026 (034.000.000) 06/16 15:16:05 Detected Down Grid Resource
    GridResource: condor zhanglei@xxxxxxxxxxx CPLiJian
...

/var/log/condor/GridmanagerLog.zhanglei 日志文件里每隔五分钟会输出 resource zhanglei@xxxxxxxxxxx is still down


下面是相关的配置文件
这是181配置文件的一部分:
  FLOCK_TO =188.nodeljB
  FLOCK_COLLECTOR_HOSTS = $(FLOCK_TO)
  FLOCK_NEGOTIATOR_HOSTS = $(FLOCK_TO)
  ALLOW_NEGOTIATOR_SCHEDD = $(CONDOR_HOST), $(FLOCK_NEGOTIATOR_HOSTS), $(IP_ADDRESS)

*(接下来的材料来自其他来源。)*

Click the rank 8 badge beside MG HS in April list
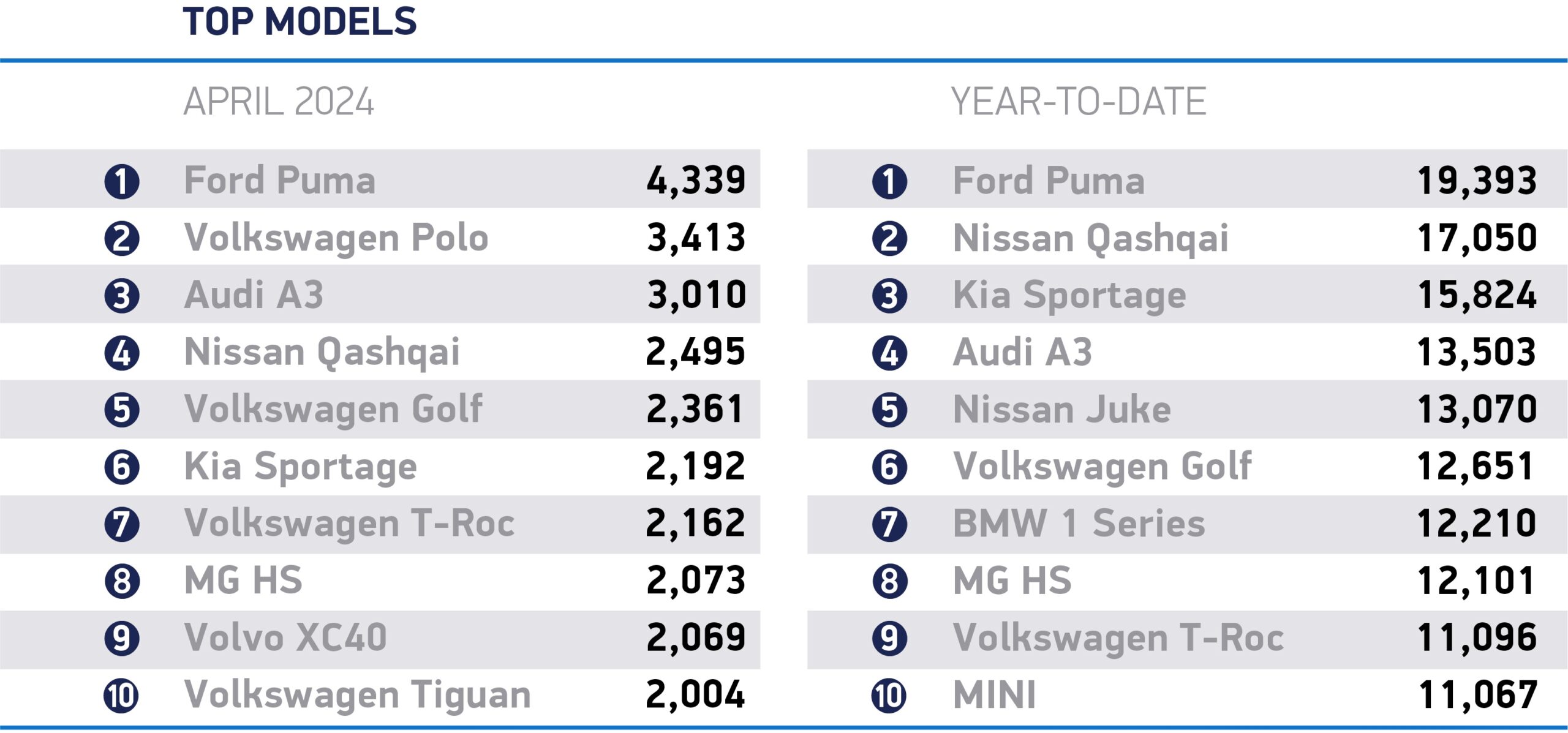The width and height of the screenshot is (1568, 733). 122,582
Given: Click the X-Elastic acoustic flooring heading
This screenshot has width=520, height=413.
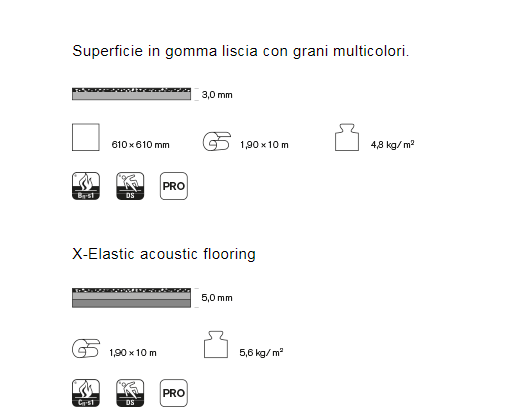Looking at the screenshot, I should pyautogui.click(x=164, y=254).
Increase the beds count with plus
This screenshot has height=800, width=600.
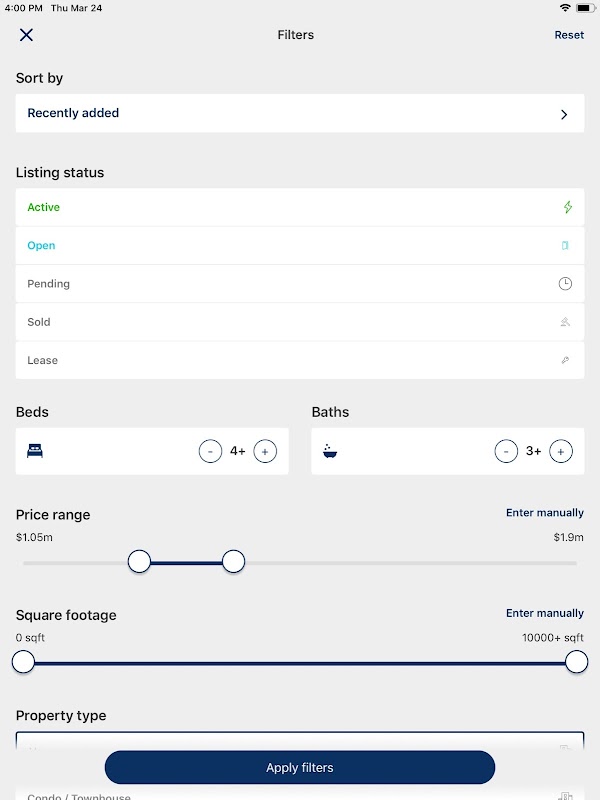coord(265,451)
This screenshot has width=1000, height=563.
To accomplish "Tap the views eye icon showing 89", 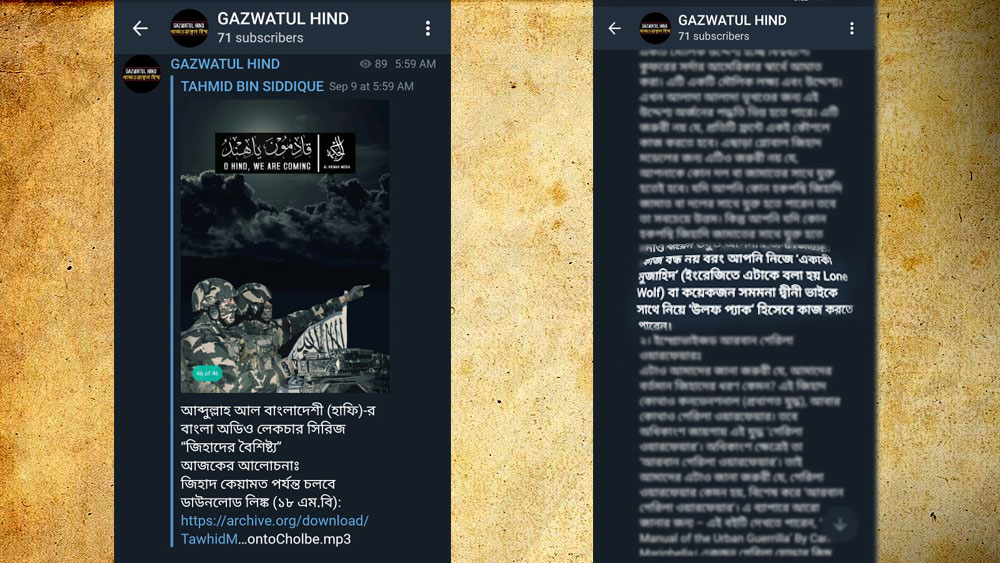I will (x=365, y=64).
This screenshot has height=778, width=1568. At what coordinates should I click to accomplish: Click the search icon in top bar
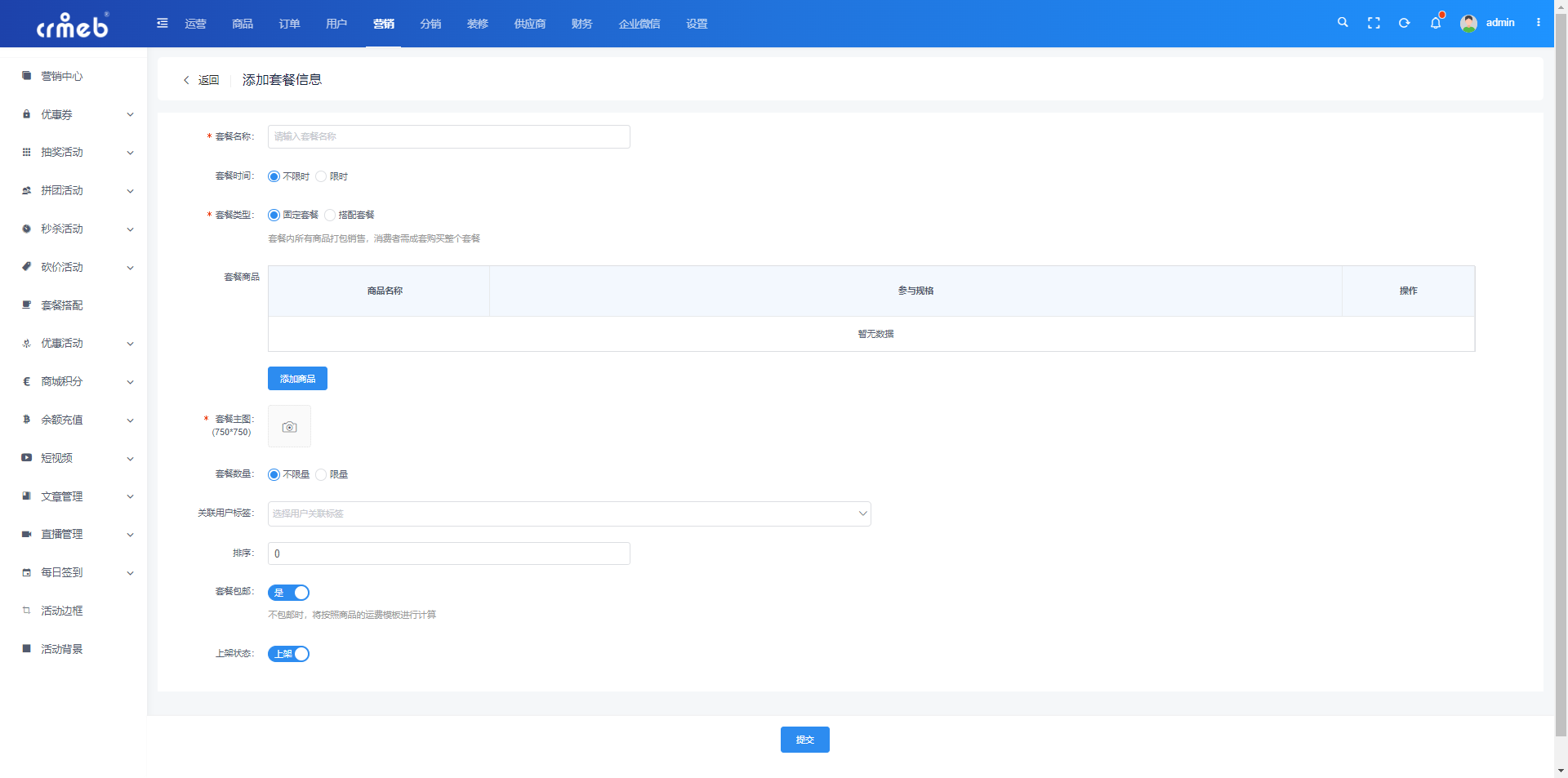tap(1343, 23)
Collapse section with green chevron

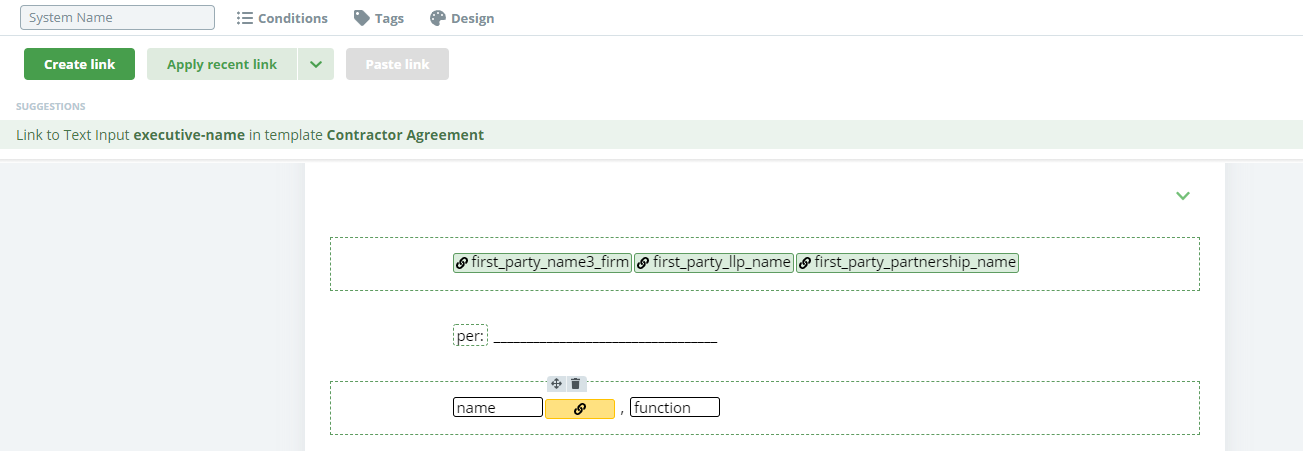pos(1183,196)
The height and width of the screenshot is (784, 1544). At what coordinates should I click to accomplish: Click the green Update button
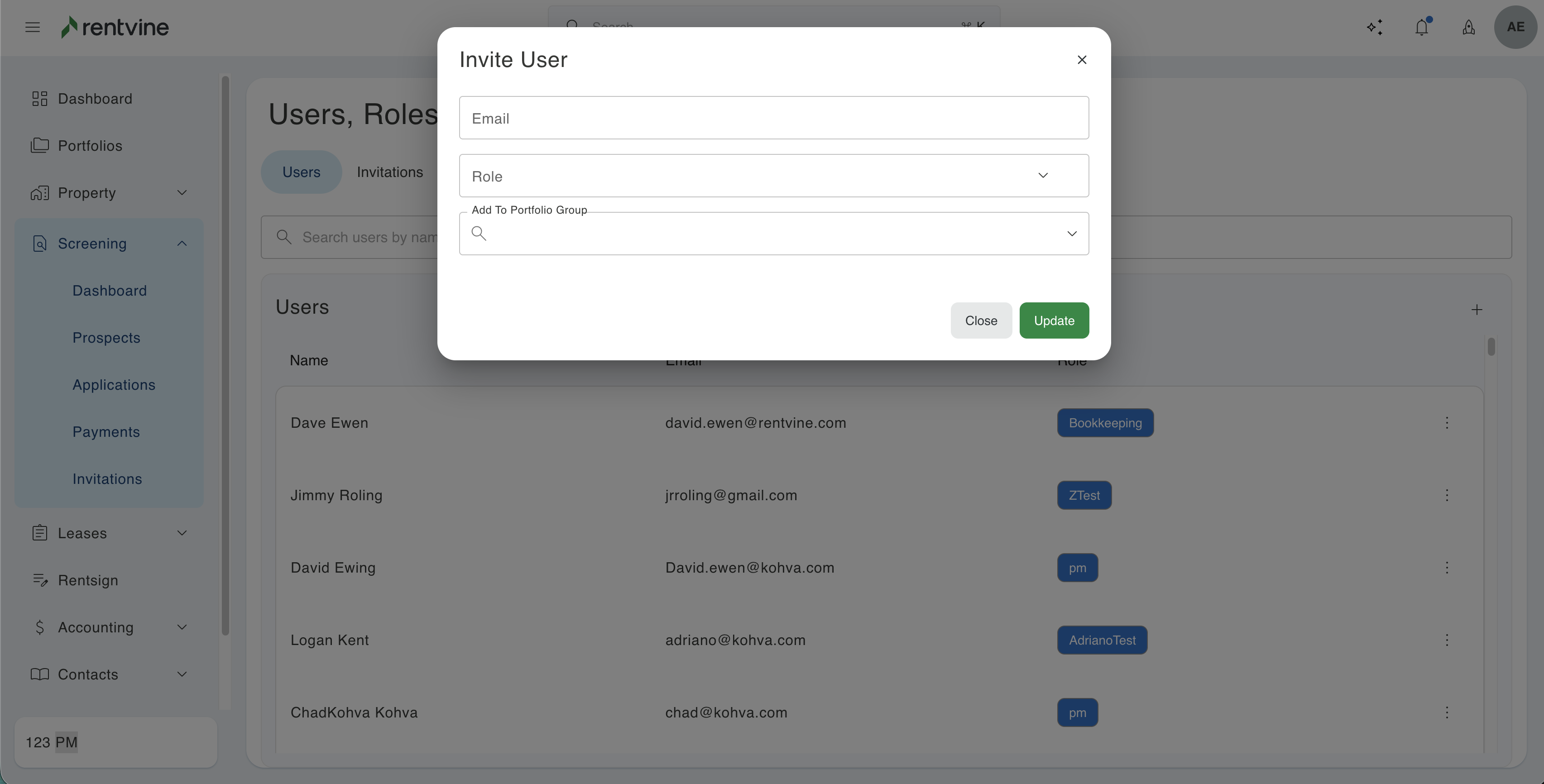1054,320
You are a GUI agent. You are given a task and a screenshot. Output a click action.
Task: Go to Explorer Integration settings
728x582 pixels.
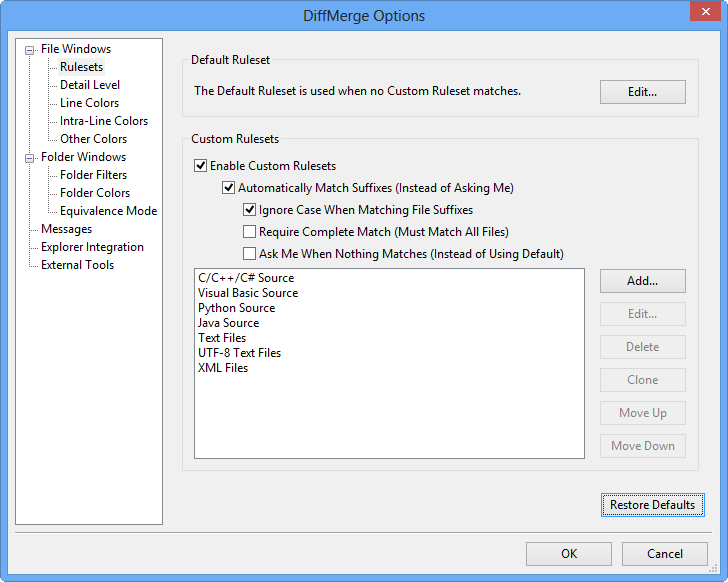coord(92,247)
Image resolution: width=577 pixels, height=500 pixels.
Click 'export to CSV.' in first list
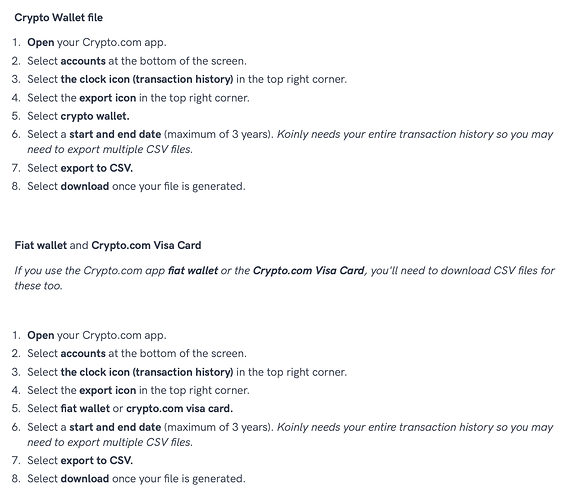[96, 168]
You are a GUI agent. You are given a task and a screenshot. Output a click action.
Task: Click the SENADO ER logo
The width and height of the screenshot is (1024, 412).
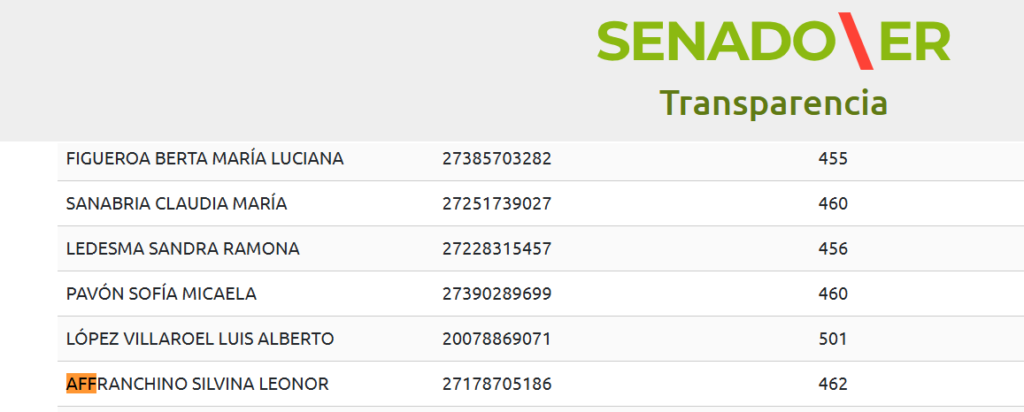click(773, 43)
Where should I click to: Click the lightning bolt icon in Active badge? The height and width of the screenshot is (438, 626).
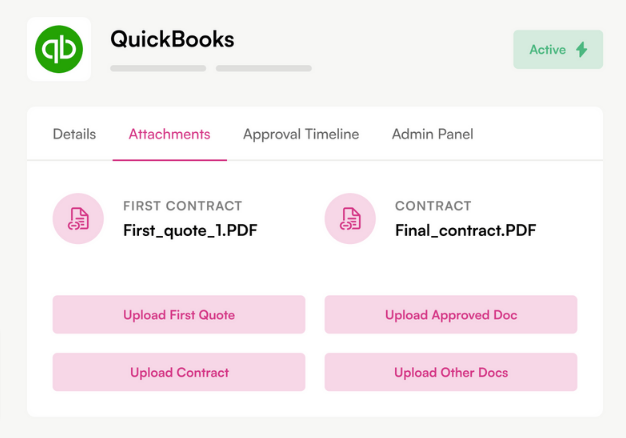coord(582,50)
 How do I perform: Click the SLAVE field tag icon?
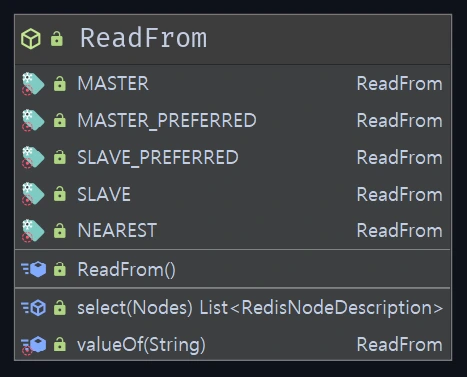click(x=33, y=194)
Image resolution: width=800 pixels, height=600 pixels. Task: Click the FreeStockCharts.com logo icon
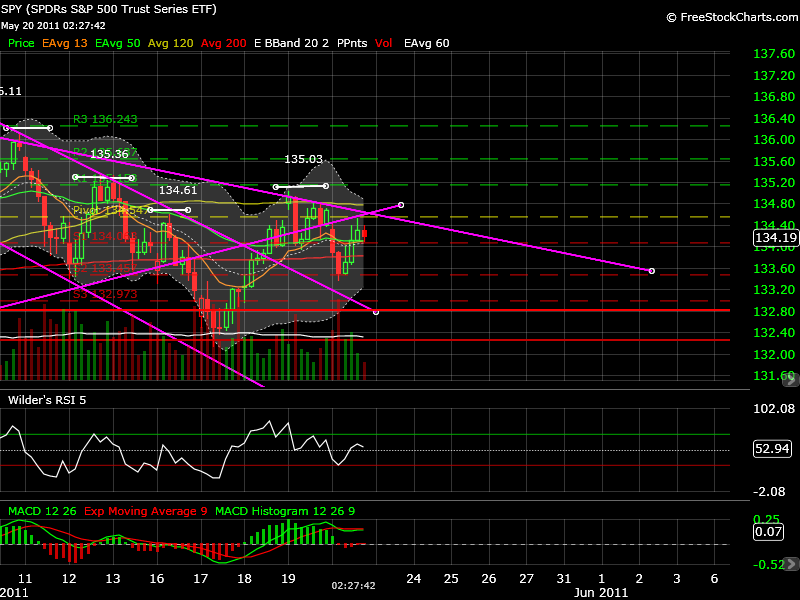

  CONDOR_GAHP = $(SBIN)/condor_c-gahp
  C_GAHP_LOG  = /tmp/CGAHPLog.$(USERNAME)
  C_GAHP_WORKER_THREAD_LOG = /tmp/CGAHPWorkerLog.$(USERNAME)
  C_GAHP_WORKER_THREAD_LOCK = /tmp/CGAHPWorkerLock.$(USERNAME)

这是188配置文件的一部分:
UID_DOMAIN=nodeljB
COLLECTOR_NAME=CPLiJian

CONDOR_HOST=188.nodeljB
FLOCK_FROM=181.nodeljA
FLOCK_TO=
FLOCK_NEGOTIATOR_HOSTS = $(FLOCK_TO)
FLOCK_COLLECTOR_HOSTS = $(FLOCK_TO)
ALLOW_ADMINISTRATOR = $(CONDOR_HOST), $(IP_ADDRESS)
ALLOW_OWNER = $(FULL_HOSTNAME), $(ALLOW_ADMINISTRATOR)
ALLOW_READ=*.nodeljB
ALLOW_WRITE=*.nodeljB
ALLOW_NEGOTIATOR = zhanglei@$(CONDOR_HOST), $(IP_ADDRESS)
ALLOW_NEGOTIATOR_SCHEDD = $(CONDOR_HOST), $(FLOCK_NEGOTIATOR_HOSTS), $(IP_ADDRESS)
ALLOW_WRITE_COLLECTOR = $(ALLOW_WRITE), $(FLOCK_FROM)
ALLOW_WRITE_STARTD    = $(ALLOW_WRITE), $(FLOCK_FROM)
ALLOW_READ_COLLECTOR  = $(ALLOW_READ), $(FLOCK_FROM)
ALLOW_READ_STARTD     = $(ALLOW_READ), $(FLOCK_FROM)
USE_NFS         = True
LOCK            = $(LOCAL_DIR)/lock/condor

SEC_DEFAULT_NEGOTIATION = OPTIONAL
SEC_DEFAULT_AUTHENTICATION_METHODS = CLAIMTOBE